## Exercise
Could you copy the lines below exactly, leaving none out?

** Listed entries follows **

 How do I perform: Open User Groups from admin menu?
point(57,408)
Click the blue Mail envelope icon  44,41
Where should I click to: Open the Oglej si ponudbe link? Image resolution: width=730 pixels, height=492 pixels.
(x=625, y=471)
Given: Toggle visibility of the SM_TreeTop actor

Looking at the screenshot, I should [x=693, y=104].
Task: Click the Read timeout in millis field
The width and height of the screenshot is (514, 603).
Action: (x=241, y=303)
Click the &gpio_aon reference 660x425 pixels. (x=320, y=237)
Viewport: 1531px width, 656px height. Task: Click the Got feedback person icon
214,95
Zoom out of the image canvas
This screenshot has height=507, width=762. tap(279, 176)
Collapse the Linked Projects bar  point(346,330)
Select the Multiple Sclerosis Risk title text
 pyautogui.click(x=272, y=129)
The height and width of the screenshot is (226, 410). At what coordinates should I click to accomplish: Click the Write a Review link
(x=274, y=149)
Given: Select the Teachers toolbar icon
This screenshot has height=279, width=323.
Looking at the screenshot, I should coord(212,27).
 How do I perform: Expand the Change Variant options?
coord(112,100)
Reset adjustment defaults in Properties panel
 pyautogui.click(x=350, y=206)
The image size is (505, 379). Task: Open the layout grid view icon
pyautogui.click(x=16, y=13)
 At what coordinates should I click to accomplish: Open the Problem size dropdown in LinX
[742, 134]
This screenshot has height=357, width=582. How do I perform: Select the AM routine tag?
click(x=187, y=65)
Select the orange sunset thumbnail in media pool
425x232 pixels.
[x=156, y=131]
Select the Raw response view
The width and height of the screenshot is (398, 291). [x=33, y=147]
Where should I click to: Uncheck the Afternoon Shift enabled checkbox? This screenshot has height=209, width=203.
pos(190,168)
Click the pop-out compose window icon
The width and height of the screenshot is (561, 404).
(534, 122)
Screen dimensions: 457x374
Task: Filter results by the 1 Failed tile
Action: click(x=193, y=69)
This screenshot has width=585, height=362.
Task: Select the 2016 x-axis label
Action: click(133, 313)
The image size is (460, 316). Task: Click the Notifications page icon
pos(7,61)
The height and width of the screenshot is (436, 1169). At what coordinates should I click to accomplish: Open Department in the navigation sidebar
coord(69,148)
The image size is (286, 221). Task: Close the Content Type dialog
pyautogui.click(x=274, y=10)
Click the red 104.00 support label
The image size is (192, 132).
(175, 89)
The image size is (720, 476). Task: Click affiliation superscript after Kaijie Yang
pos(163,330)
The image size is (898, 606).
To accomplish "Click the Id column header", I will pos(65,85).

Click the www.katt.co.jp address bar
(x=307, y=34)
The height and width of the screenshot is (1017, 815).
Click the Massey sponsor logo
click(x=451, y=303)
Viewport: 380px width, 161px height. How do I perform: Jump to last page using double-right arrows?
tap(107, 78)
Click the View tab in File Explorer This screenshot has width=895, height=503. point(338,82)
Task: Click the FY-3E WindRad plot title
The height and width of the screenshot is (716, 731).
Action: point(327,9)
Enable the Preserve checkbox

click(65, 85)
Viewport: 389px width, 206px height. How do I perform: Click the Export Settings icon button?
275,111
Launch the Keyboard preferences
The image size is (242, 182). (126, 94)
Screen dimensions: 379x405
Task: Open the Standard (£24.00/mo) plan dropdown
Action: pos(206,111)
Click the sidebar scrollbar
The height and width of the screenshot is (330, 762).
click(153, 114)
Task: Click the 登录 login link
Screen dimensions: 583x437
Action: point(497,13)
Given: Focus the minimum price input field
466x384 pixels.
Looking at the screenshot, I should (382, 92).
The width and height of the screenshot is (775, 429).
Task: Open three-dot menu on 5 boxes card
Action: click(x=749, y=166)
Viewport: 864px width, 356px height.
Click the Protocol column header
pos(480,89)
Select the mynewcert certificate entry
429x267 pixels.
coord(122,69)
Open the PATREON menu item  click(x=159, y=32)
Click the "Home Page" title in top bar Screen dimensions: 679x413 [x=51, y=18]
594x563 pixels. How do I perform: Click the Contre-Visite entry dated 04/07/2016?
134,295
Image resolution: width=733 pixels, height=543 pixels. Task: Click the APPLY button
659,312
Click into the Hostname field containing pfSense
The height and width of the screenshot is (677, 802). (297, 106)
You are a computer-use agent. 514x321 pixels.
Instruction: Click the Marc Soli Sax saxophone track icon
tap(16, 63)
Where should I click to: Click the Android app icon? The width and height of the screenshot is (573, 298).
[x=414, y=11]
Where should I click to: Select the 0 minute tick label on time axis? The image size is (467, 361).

** End of Listed entries **

## Solution
 How do I perform: Open User Groups from admin menu?
point(57,408)
Click the blue Mail envelope icon  44,41
Where should I click to: Open the Oglej si ponudbe link? Image resolution: width=730 pixels, height=492 pixels.
(x=625, y=471)
Given: Toggle visibility of the SM_TreeTop actor

Looking at the screenshot, I should [x=693, y=104].
Task: Click the Read timeout in millis field
The width and height of the screenshot is (514, 603).
Action: (x=241, y=303)
Click the &gpio_aon reference 660x425 pixels. (x=320, y=237)
Viewport: 1531px width, 656px height. Task: Click the Got feedback person icon
214,95
Zoom out of the image canvas
This screenshot has height=507, width=762. tap(279, 176)
Collapse the Linked Projects bar  point(346,330)
Select the Multiple Sclerosis Risk title text
 pyautogui.click(x=272, y=129)
The height and width of the screenshot is (226, 410). At what coordinates should I click to accomplish: Click the Write a Review link
(x=274, y=149)
Given: Select the Teachers toolbar icon
This screenshot has height=279, width=323.
Looking at the screenshot, I should coord(212,27).
 How do I perform: Expand the Change Variant options?
coord(112,100)
Reset adjustment defaults in Properties panel
 pyautogui.click(x=350, y=206)
The image size is (505, 379). Task: Open the layout grid view icon
pyautogui.click(x=16, y=13)
 At what coordinates should I click to accomplish: Open the Problem size dropdown in LinX
[742, 134]
This screenshot has height=357, width=582. How do I perform: Select the AM routine tag?
click(x=187, y=65)
Select the orange sunset thumbnail in media pool
425x232 pixels.
[x=156, y=131]
Select the Raw response view
The width and height of the screenshot is (398, 291). [x=33, y=147]
Where should I click to: Uncheck the Afternoon Shift enabled checkbox? This screenshot has height=209, width=203.
pos(190,168)
Click the pop-out compose window icon
The width and height of the screenshot is (561, 404).
(534, 122)
Screen dimensions: 457x374
Task: Filter results by the 1 Failed tile
Action: click(x=193, y=69)
This screenshot has width=585, height=362.
Task: Select the 2016 x-axis label
Action: click(133, 313)
The image size is (460, 316). Task: Click the Notifications page icon
pos(7,61)
The height and width of the screenshot is (436, 1169). At what coordinates should I click to accomplish: Open Department in the navigation sidebar
coord(69,148)
The image size is (286, 221). Task: Close the Content Type dialog
pyautogui.click(x=274, y=10)
Click the red 104.00 support label
The image size is (192, 132).
(175, 89)
The image size is (720, 476). Task: Click affiliation superscript after Kaijie Yang
pos(163,330)
The image size is (898, 606).
To accomplish "Click the Id column header", I will pos(65,85).

Click the www.katt.co.jp address bar
(x=307, y=34)
The height and width of the screenshot is (1017, 815).
Click the Massey sponsor logo
click(x=451, y=303)
Viewport: 380px width, 161px height. How do I perform: Jump to last page using double-right arrows?
tap(107, 78)
Click the View tab in File Explorer This screenshot has width=895, height=503. point(338,82)
Task: Click the FY-3E WindRad plot title
The height and width of the screenshot is (716, 731).
Action: point(327,9)
Enable the Preserve checkbox

click(65, 85)
Viewport: 389px width, 206px height. How do I perform: Click the Export Settings icon button?
275,111
Launch the Keyboard preferences
The image size is (242, 182). (126, 94)
Screen dimensions: 379x405
Task: Open the Standard (£24.00/mo) plan dropdown
Action: pos(206,111)
Click the sidebar scrollbar
The height and width of the screenshot is (330, 762).
click(153, 114)
Task: Click the 登录 login link
Screen dimensions: 583x437
Action: point(497,13)
Given: Focus the minimum price input field
466x384 pixels.
Looking at the screenshot, I should (382, 92).
The width and height of the screenshot is (775, 429).
Task: Open three-dot menu on 5 boxes card
Action: click(x=749, y=166)
Viewport: 864px width, 356px height.
Click the Protocol column header
pos(480,89)
Select the mynewcert certificate entry
429x267 pixels.
coord(122,69)
Open the PATREON menu item  click(x=159, y=32)
Click the "Home Page" title in top bar Screen dimensions: 679x413 [x=51, y=18]
594x563 pixels. How do I perform: Click the Contre-Visite entry dated 04/07/2016?
134,295
Image resolution: width=733 pixels, height=543 pixels. Task: Click the APPLY button
659,312
Click into the Hostname field containing pfSense
The height and width of the screenshot is (677, 802). (297, 106)
You are a computer-use agent. 514x321 pixels.
Instruction: Click the Marc Soli Sax saxophone track icon
tap(16, 63)
Where should I click to: Click the Android app icon? The width and height of the screenshot is (573, 298).
[x=414, y=11]
Where should I click to: Select the 0 minute tick label on time axis? The image size is (467, 361).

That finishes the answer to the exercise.